Stored items
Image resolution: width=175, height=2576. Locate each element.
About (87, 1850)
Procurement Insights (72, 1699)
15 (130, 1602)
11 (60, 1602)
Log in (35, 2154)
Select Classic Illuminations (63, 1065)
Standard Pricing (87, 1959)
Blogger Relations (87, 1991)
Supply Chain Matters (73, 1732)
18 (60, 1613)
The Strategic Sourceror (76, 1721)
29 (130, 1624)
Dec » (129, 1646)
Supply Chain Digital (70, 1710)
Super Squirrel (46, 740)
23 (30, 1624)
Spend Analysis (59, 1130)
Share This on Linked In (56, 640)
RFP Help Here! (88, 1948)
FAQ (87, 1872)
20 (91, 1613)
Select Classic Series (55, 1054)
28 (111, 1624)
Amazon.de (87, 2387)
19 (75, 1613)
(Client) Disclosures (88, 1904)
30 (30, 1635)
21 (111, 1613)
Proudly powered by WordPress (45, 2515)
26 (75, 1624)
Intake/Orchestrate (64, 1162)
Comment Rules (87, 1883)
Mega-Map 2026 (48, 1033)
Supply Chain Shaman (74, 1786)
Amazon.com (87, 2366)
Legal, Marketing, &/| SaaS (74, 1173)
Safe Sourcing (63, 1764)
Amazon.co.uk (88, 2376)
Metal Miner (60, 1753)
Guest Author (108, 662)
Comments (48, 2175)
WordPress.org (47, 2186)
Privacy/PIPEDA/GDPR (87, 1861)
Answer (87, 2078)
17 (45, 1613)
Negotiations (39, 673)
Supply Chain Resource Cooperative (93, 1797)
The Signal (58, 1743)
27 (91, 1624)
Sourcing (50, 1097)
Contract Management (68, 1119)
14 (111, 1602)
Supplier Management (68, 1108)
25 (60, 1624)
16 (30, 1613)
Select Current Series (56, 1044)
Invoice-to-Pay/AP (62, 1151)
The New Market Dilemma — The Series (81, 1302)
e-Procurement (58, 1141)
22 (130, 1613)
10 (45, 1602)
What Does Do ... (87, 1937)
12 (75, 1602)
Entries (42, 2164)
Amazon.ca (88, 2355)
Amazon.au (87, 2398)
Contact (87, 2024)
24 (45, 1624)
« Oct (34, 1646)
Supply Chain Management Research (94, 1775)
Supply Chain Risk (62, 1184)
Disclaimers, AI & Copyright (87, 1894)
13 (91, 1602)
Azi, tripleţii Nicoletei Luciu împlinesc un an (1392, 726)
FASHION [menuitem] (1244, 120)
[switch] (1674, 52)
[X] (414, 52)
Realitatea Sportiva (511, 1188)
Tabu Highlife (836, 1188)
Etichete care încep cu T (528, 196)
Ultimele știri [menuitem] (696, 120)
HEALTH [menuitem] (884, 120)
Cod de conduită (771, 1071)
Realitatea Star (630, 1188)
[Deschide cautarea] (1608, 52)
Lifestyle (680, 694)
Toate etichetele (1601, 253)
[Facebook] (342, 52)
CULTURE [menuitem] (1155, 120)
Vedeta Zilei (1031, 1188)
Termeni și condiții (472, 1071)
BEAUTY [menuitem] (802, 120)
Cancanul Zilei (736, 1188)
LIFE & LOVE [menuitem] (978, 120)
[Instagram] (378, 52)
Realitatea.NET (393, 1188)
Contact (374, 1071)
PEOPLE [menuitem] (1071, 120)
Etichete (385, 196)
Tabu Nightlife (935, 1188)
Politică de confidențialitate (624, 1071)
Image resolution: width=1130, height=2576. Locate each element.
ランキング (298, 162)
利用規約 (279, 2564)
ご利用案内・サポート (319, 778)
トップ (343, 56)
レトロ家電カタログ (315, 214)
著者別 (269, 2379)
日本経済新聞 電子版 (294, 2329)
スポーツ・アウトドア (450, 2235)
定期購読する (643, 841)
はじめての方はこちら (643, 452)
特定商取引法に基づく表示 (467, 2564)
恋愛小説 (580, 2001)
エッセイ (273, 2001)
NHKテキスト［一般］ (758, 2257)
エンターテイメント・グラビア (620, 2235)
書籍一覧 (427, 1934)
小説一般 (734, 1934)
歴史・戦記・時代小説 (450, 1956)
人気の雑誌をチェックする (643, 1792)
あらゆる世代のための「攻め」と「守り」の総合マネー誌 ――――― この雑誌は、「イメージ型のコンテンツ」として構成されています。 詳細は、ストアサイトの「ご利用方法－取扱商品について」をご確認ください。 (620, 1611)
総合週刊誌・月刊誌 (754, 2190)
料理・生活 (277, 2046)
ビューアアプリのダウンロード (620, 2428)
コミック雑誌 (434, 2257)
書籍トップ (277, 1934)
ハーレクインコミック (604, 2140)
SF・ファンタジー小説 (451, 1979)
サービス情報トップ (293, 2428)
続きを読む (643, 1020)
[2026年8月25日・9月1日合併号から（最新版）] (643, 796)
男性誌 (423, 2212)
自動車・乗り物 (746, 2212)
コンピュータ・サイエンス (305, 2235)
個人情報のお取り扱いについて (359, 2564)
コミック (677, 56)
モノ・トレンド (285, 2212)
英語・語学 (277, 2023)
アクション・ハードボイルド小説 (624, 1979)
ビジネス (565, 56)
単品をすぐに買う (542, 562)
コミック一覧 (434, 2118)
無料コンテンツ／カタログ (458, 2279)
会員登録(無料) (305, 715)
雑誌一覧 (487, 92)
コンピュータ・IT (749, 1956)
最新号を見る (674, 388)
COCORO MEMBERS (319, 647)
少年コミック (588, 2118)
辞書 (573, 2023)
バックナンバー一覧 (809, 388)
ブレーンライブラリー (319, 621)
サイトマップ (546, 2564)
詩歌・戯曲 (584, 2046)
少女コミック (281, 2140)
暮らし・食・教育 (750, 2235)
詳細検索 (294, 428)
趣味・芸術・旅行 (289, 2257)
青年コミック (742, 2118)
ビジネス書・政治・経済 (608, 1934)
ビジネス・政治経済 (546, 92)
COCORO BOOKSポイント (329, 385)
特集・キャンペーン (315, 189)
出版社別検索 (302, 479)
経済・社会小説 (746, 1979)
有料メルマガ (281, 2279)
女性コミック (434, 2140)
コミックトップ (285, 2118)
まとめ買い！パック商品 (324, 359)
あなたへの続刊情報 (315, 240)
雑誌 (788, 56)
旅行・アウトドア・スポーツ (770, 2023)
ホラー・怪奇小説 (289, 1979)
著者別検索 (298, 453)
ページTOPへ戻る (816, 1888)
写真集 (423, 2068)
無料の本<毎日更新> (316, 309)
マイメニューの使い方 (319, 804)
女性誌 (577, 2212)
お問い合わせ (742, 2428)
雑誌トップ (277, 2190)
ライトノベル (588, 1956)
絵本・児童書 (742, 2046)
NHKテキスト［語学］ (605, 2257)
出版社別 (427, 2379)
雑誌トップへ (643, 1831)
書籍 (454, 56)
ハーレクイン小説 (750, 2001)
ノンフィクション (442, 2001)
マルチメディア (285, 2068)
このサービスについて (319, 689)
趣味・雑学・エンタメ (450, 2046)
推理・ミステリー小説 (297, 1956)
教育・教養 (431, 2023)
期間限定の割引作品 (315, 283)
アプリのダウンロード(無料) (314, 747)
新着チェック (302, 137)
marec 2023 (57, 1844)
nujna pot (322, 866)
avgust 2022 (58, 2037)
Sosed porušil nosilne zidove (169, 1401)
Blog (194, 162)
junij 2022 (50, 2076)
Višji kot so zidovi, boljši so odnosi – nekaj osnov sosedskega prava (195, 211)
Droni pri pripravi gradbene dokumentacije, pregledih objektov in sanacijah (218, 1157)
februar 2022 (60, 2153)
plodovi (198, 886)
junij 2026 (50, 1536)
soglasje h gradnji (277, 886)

__Assignment__. The stretch of entries above that starts with the line containing "女性コミック (434, 2140)" and goes on through the line containing "絵本・児童書 (742, 2046)" is to be transcribed exactly, and no other line is to be transcribed.

__Answer section__.
女性コミック (434, 2140)
コミックトップ (285, 2118)
まとめ買い！パック商品 (324, 359)
あなたへの続刊情報 (315, 240)
雑誌 (788, 56)
旅行・アウトドア・スポーツ (770, 2023)
ホラー・怪奇小説 (289, 1979)
著者別検索 (298, 453)
ページTOPへ戻る (816, 1888)
写真集 (423, 2068)
無料の本<毎日更新> (316, 309)
マイメニューの使い方 (319, 804)
女性誌 (577, 2212)
お問い合わせ (742, 2428)
雑誌トップ (277, 2190)
ライトノベル (588, 1956)
絵本・児童書 (742, 2046)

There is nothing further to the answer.